Humanly Possible: Seven Hundred Years of Humanist Freethinking, Enquiry and Hope

Published in 2023
464 pages
14 hours and 27 minutes

epub

audiobook



Sarah Bakewell was born in Bournemouth on the English south coast, but spent most of her childhood in Sydney, Australia, after several years travelling the hippie trail through Asia with her parents. Returning to Britain, she studied philosophy at the University of Essex and worked as a curator of early printed books at London’s Wellcome Library for ten years before devoting herself to full-time writing in 2002. She now lives mostly in London, and teaches Creative Writing at Kellogg College, Oxford.

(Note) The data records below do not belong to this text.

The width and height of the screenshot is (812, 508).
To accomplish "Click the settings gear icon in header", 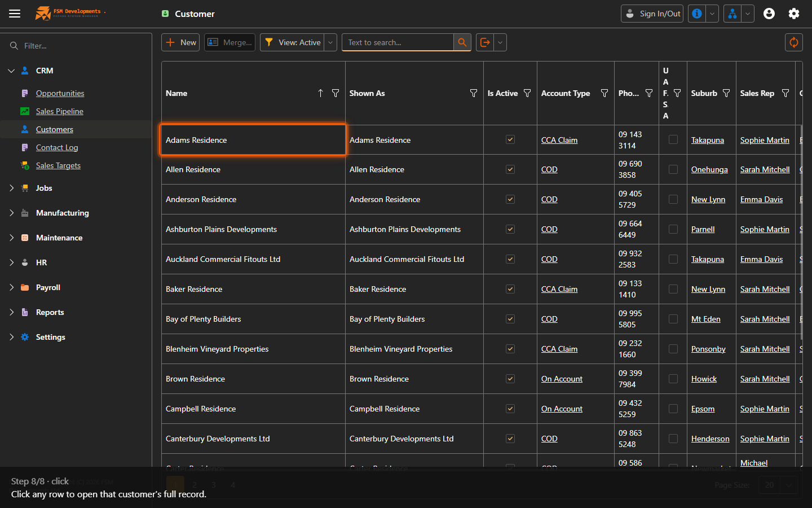I will pyautogui.click(x=794, y=14).
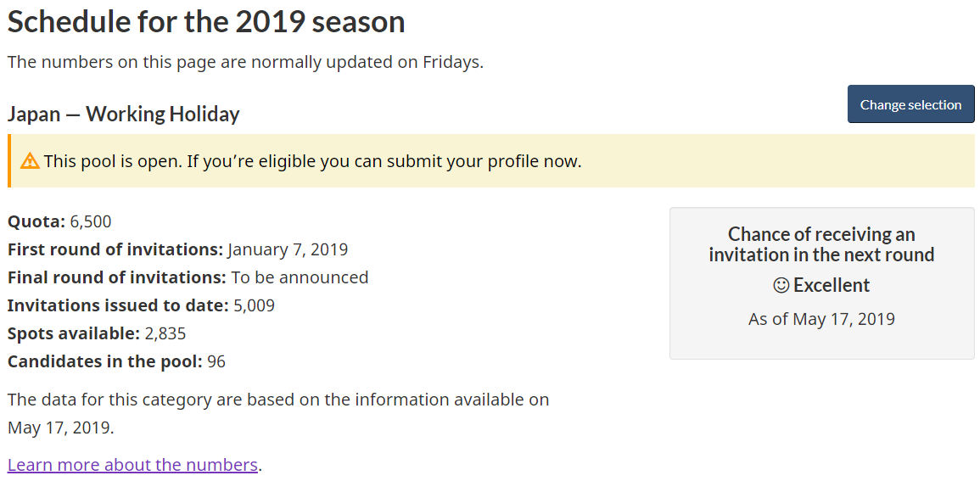Click the data for this category paragraph
Viewport: 980px width, 481px height.
coord(278,412)
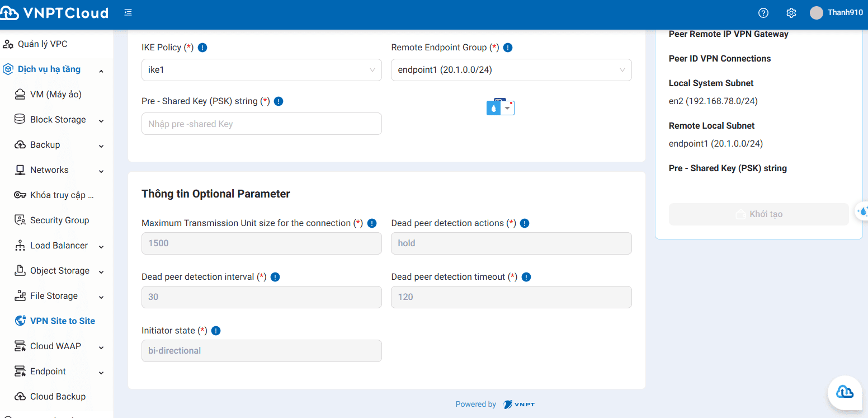Click the Khởi tạo button

[x=758, y=214]
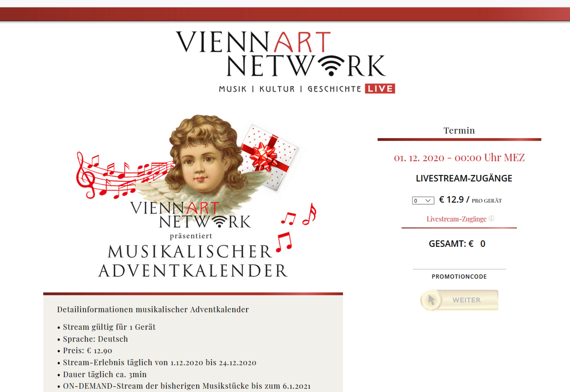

Her four books are all biographical, and the most recent two, How to Live: a life of Montaigne and At the Existentialist Cafe, also explore philosophical ideas. How to Live won the Duff Cooper Prize and the U.S. National Book Critics’ Circle Award for Biography, and At the Existentialist Cafe was chosen in 2016 as one of the New York Times‘ Ten Best Books of the Year.

What is this book about?
The bestselling, prizewinning author of How to Live and At the Existentialist Café brings us a celebration of 700 years of human endeavour and achievement, in which dozens of philosophers, scientists, classicists, architects, educationalists and others explore the art of being human

Humanly Possible is a wide-ranging, personal, thought-provoking and entertaining journey through the battle of ideas over some 700 years of history—mostly, but not exclusively, in Europe. Through a mixture of biography and philosophy, Bakewell seeks to understand what humanism is, why it has continued to flourish despite opposition from fanatics, mystics, tyrants and cultural pessimists of all kinds, and exactly why we should value and defend it in the 21st century.